Avec « eau et gaz à tous les étages » et des WC individuels (on en comptait à l’époque un pour 70 logements), La Ruche offrait un confort inédit pour la classe ouvrière. Le comble du luxe. Construite entre 1893 et 1896 dans La-Plaine-Saint-Denis, La Ruche est le premier ensemble d’habitations à bon marché (HBM) à être encadré par la loi Siegfried de 1894 qui a initié le financement public du logement social en France, l’ancêtre des HLM. Aujourd’hui, c’est la planète entière qui désire l’eau courante avec chasse d’eau incorporée dans chaque WC. Il en est de même pour le gaz, source d’énergie fossile, source d’énergie facile. Quand le président américain Donald Trump fait des civilités à son meilleur ennemi, son homologue chinois Xi Jinping, ils se racontent des histoires de gaz. Ils ont signé jeudi 9 novembre 2017 un accord d’investissement chinois pour l’exploitation d’un gisement en Alaska. Le pétrolier français Total est lui aussi enivré par les vapeurs du gaz. Les autres majors suivent le mouvement.

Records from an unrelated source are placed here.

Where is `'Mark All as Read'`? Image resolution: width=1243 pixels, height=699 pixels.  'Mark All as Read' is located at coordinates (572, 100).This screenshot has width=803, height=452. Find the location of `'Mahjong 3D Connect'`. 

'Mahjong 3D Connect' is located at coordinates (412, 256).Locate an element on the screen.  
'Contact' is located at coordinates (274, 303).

Le journal LE MONDE* liste les raisons de cette frénésie. La première est géopolitique. Depuis le développement spectaculaire des gaz de schiste aux Etats-Unis, et la décision récente du pays de l’exporter, les sources d’approvisionnement sont plus diversifiées que pour le pétrole et le prix du gaz s’est effondré, le rendant plus compétitif pour des usages comme la production d’électricité. De ce fait, et c’est la deuxième raison, il devient un substitut raisonnable au charbon. Or ce dernier est deux fois plus polluant, autant en matière d’émission de CO2 que de particules et oxydes d’azote ou de soufre. Enfin il apparaît de plus en plus comme le candidat tout désigné de la transition énergétique vers les énergies renouvelables. Plus présentable que le charbon, plus politiquement correct que le nucléaire. Le gaz constitue un relais de croissance puissant face au déclin annoncé du pétrole, qui sera accentué par le basculement progressif des transports vers l’électrique… ou le gaz (pour les camions, bus et bateaux).

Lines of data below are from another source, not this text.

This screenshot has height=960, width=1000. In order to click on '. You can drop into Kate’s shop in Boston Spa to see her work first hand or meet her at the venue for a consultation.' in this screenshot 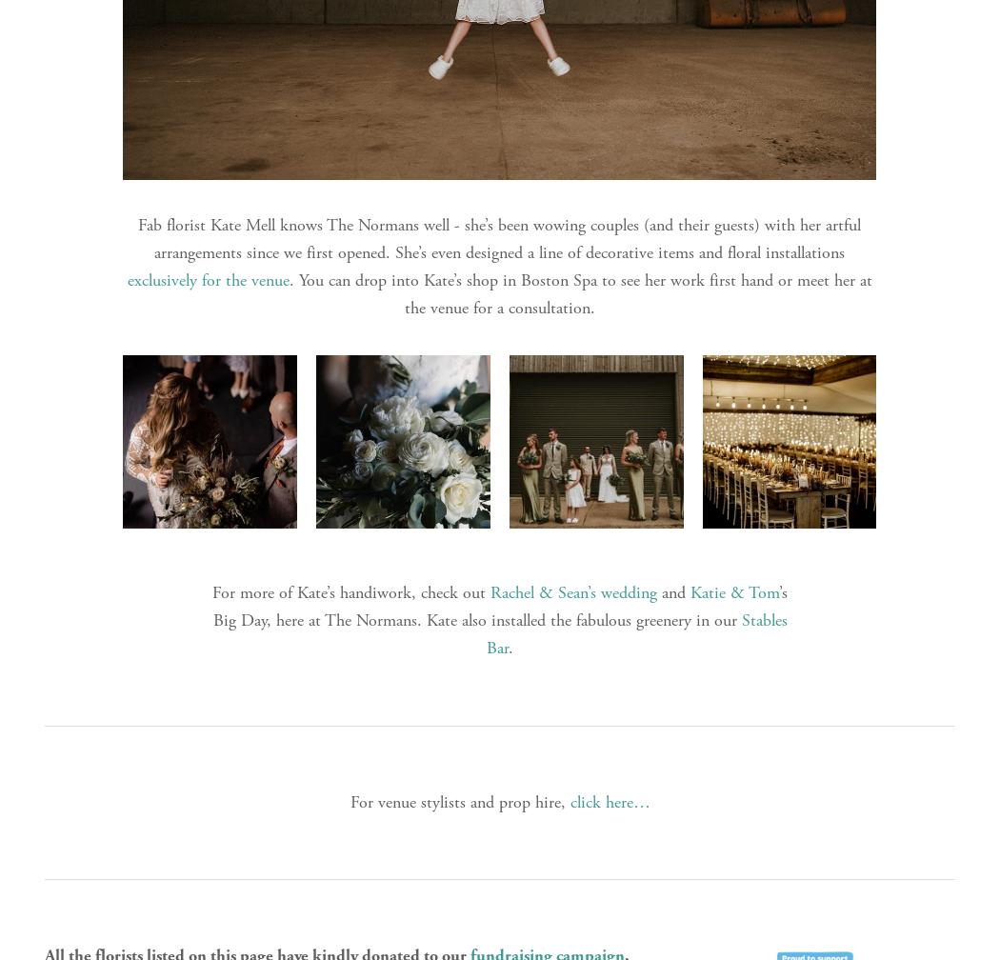, I will do `click(582, 293)`.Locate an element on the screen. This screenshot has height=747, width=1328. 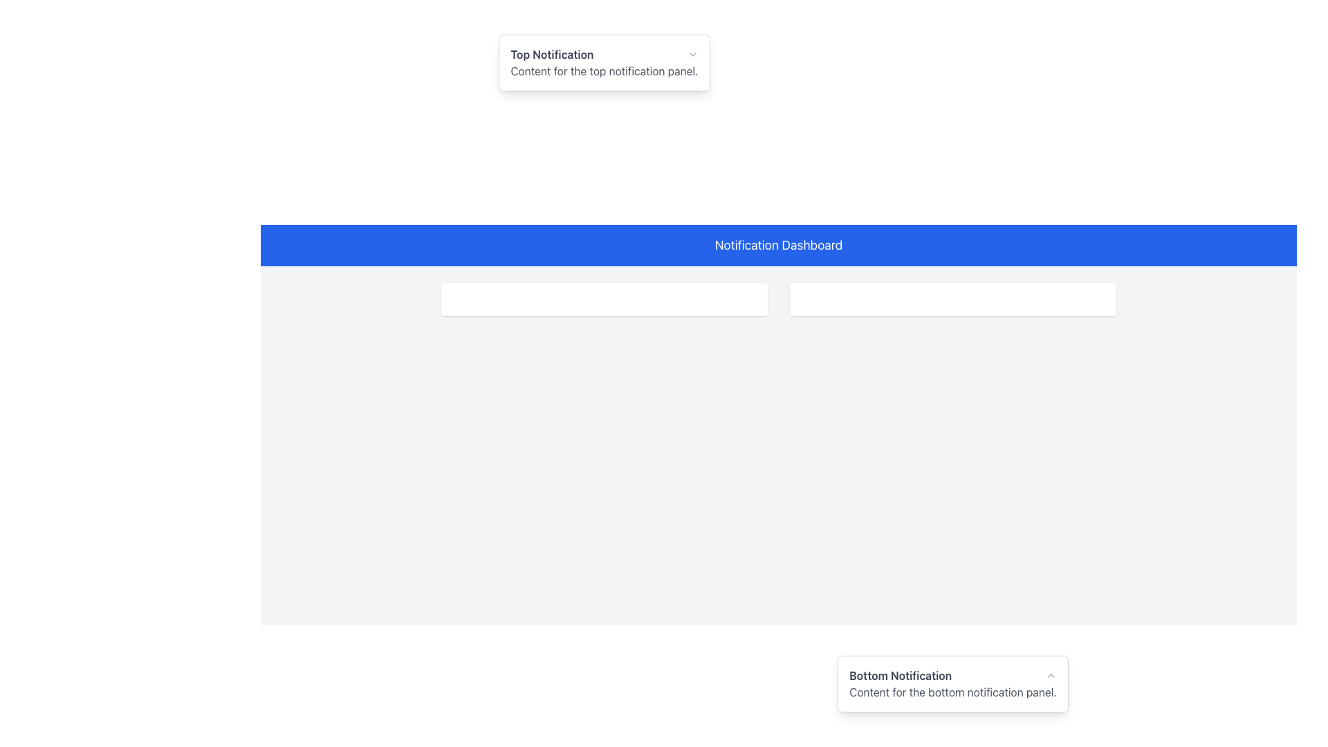
the full-width rectangular header with a vibrant blue background and the text 'Notification Dashboard' in white, bold font, located at the top of the application view is located at coordinates (779, 244).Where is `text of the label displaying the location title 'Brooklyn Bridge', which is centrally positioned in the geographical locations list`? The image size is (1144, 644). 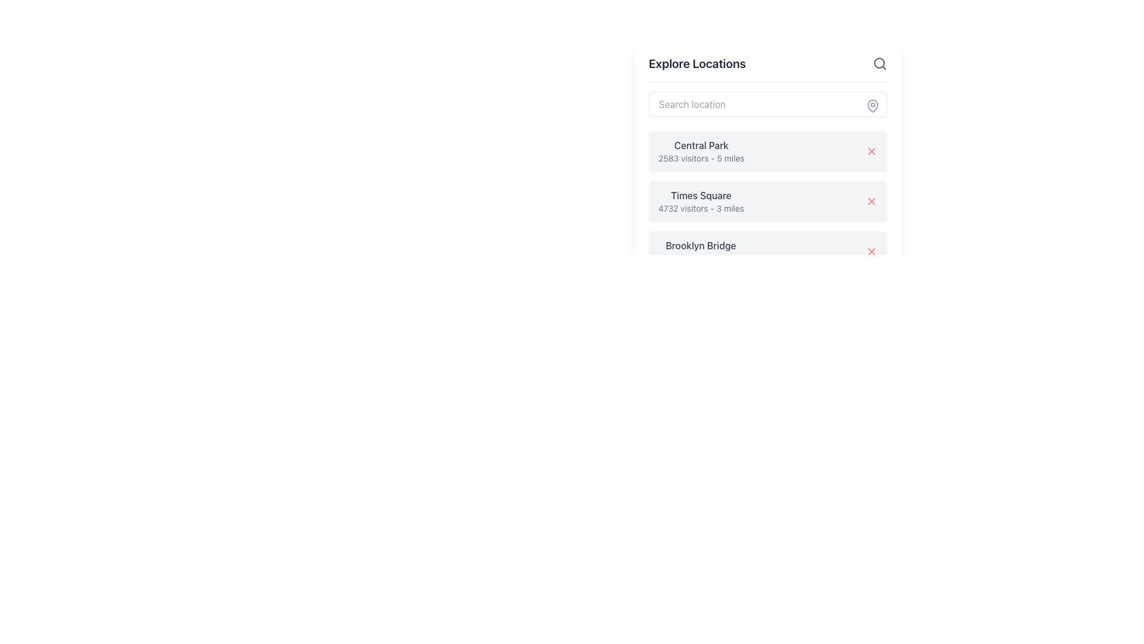
text of the label displaying the location title 'Brooklyn Bridge', which is centrally positioned in the geographical locations list is located at coordinates (701, 245).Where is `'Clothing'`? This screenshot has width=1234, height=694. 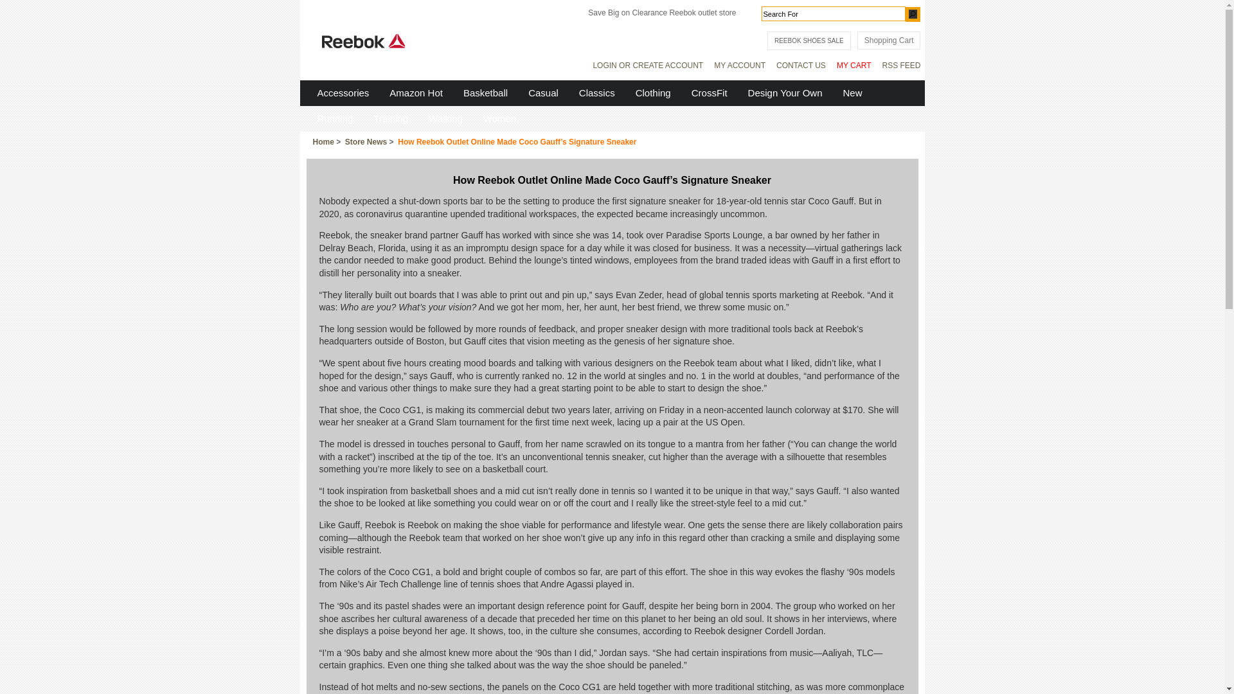 'Clothing' is located at coordinates (626, 91).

Comme d’habitude nos agissements individuels et collectifs veulent ignorer les contraintes biophysiques du long terme. Le gaz naturel est une ressource non renouvelable qui devrait atteindre son pic de production entre 2030 et 2040. Ce qui veut dire qu’il est impossible de conserver au cours des années 2050 le gaz à tous les étages et le confort qui va avec. Dans un contexte prévisible de pénurie énergétique et de contrainte climatique, les habitants des HLM ne pourront plus se chauffer et il n’est même pas certain qu’un réseau électrique défaillant permettra encore l’eau courante pour tous. Le seul moyen d’éviter une explosion des inégalités et de la précarité, ce serait d’instituer un système de rationnement de l’énergie, un quota carbone égal pour tous et échangeable. Entre le règne du chacun pour soi ou le choix collectif de la sobriété partagée, nous ne pouvons pas savoir à l’avance ce qui l’emportera. Mais si on en croit l’expérience de notre passé historique, il y aura la violence des riches et le fatalisme des pauvres…

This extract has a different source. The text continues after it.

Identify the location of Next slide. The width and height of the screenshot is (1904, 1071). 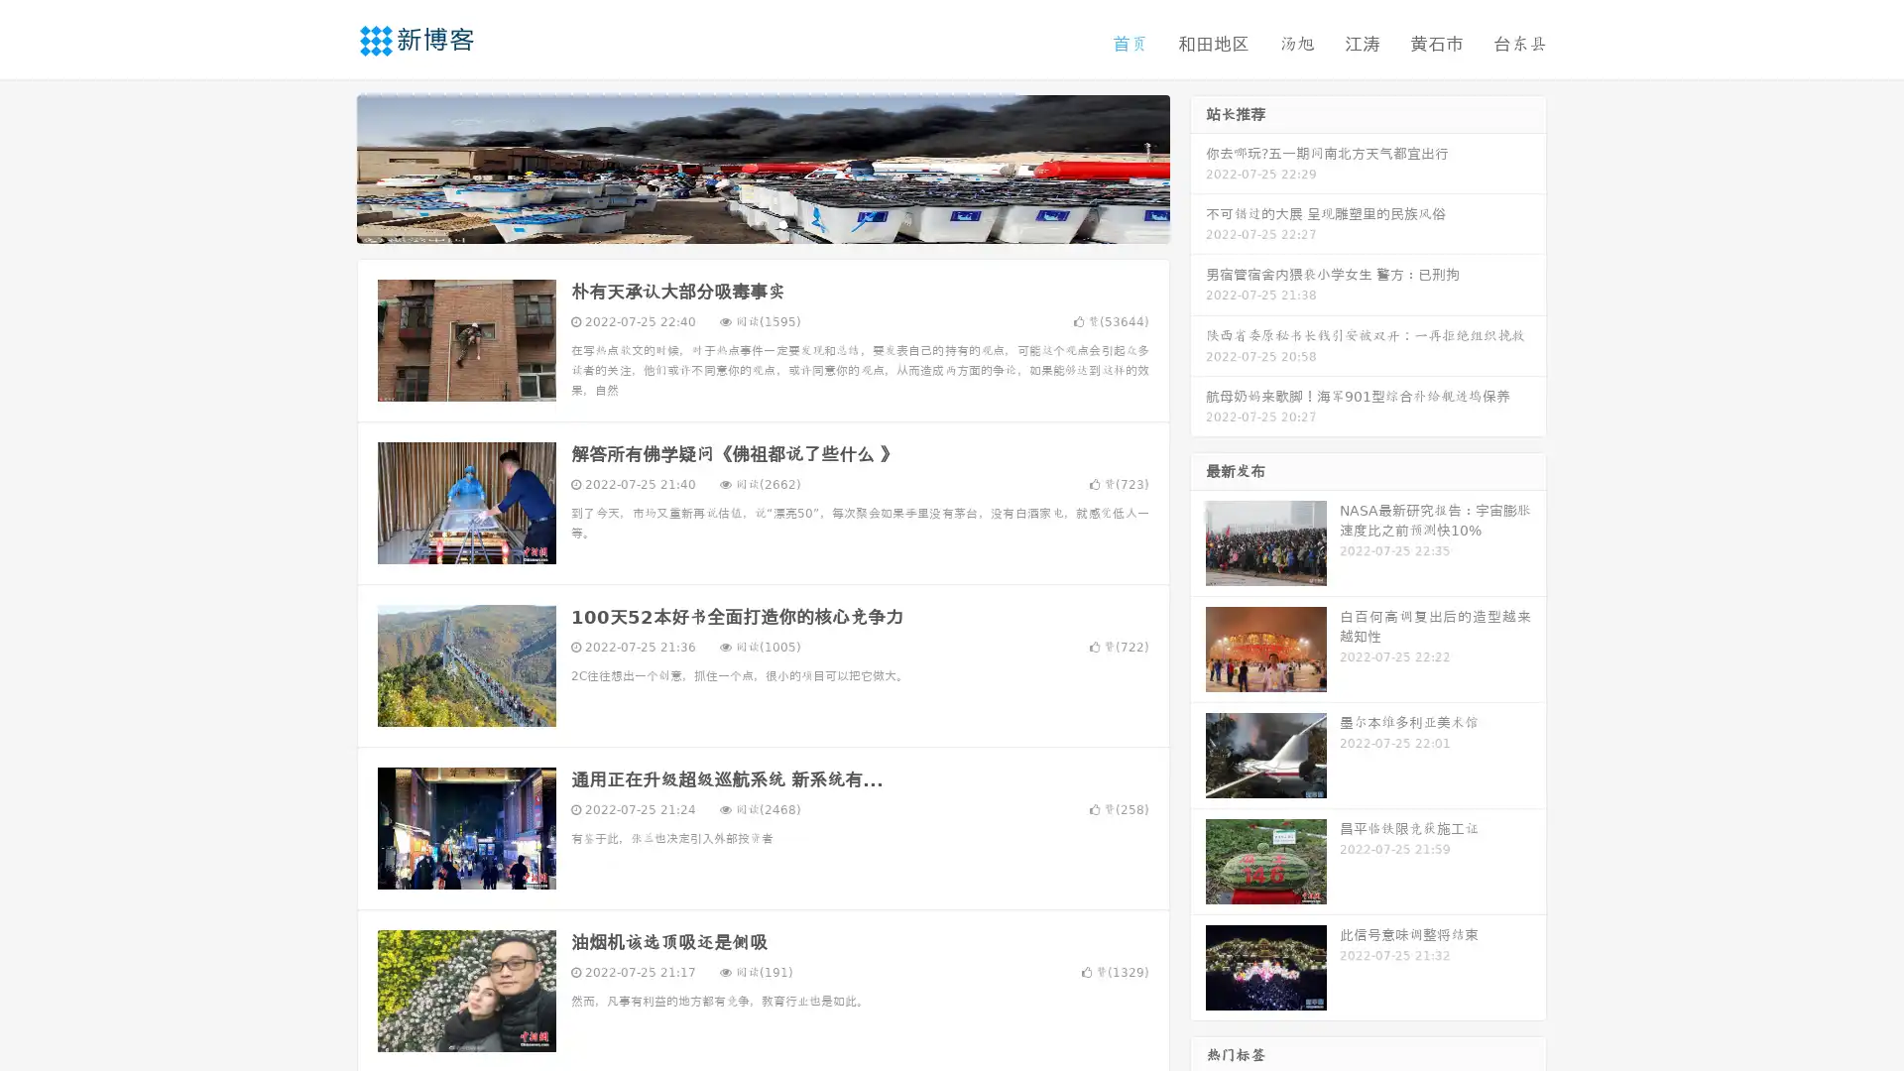
(1198, 167).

* LE MONDE éco&entreprises du 10 novembre 2017, Gaz à tous les étages
la fin d’une des sources d’énergies fossiles (sans doute le pétrole en premier) entrainera de fait, – les produits étant partiellement substituables – une hausse de la demande sur les deux autres et rapprochera d’autant le moment de leur pic de production. Le même phénomène se reproduira pour la fin du second (sans doute le gaz) ainsi bientôt, le charbon subira l’essentiel de la pression et ses réserves s’épuiseront alors d’autant plus vite. Je ne sais pas si nous nous préoccuperons du climat dans ces circonstances.